Defensive benchmarking will evaluate the confluence of quality measures, patient satisfaction and price, in light of how these will be evaluated by the patient as well as the insurers. Traditional benchmarking can provide cost data to support pricing decisions, but well-defined and broadly accepted quality measures that can transcend single episodes of care and are applicable to complex patient care across specialties have yet to be developed.
Endoscopy has become enormously popular throughout the world because of its proven value in the diagnosis and treatment of digestive diseases. A major, perhaps limiting, problem is that the benefits are maximized only when procedures are performed at an optimal level of quality and safety, which is not always the case. Technical failures and adverse events can occur even in the best of hands, but are more likely when procedures are performed by endoscopists with inadequate training and experience. Practitioners, patients and payers should all be interested in enhancing the quality of endoscopy and documenting it. Furthermore, gastrointestinal professional organizations have increasingly embraced the quality improvement paradigm that is advancing through medicine.
Recognition and Measure Excellence of Endoscopists
There are some features of an endoscopist that make a good experience more likely. Formal endoscopic training and extensive experience do not guarantee quality practice, but they certainly make it more likely. Thus, documentation of these and related elements should be a part of any assessment of endoscopic performance. Appropriate metrics could include:
• Specialty training and certification (place and dates)

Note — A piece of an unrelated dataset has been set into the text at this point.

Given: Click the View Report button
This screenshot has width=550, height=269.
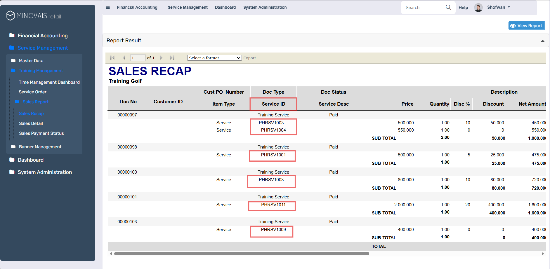Looking at the screenshot, I should [527, 26].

• Training and maintenance of competence in life support and sedation
• Evidence for continuing education in endoscopy
• For each procedure—lifetime numbers, total last year and spectrum of practice
The proof of quality comes from documentation of performance. There is no substitute for collecting relevant data. Trainees are now expected to maintain logbooks of their procedural activity during training, and many authorities have recommended that endoscopists should continue to collect data prospectively on their endoscopic practice and performance. This translates into “endoscopy report cards.”
The assurance that high-quality endoscopic procedures are performed has taken increased importance. A high-quality endoscopy ensures that the patient receives an indicated procedure, that correct and clinically relevant diagnoses are made (or excluded), therapy is properly performed, and all of these are accomplished with minimum risk. The motivation for developing quality indicators for endoscopy begins with the desire to provide patients with the best possible care. These indicators may then be used in programs to
improve the overall quality of endoscopic services.
In 2006, the ACG and ASGE Quality Task Force developed and published quality benchmarks intended to create rational quality indicators that any well-trained endoscopist committed to patient care should and would follow and exceed minimum frequency thresholds. These benchmarks, weighted by scientific evidence, were developed to identify poorly-trained individuals doing a disservice to their patients and the medical profession.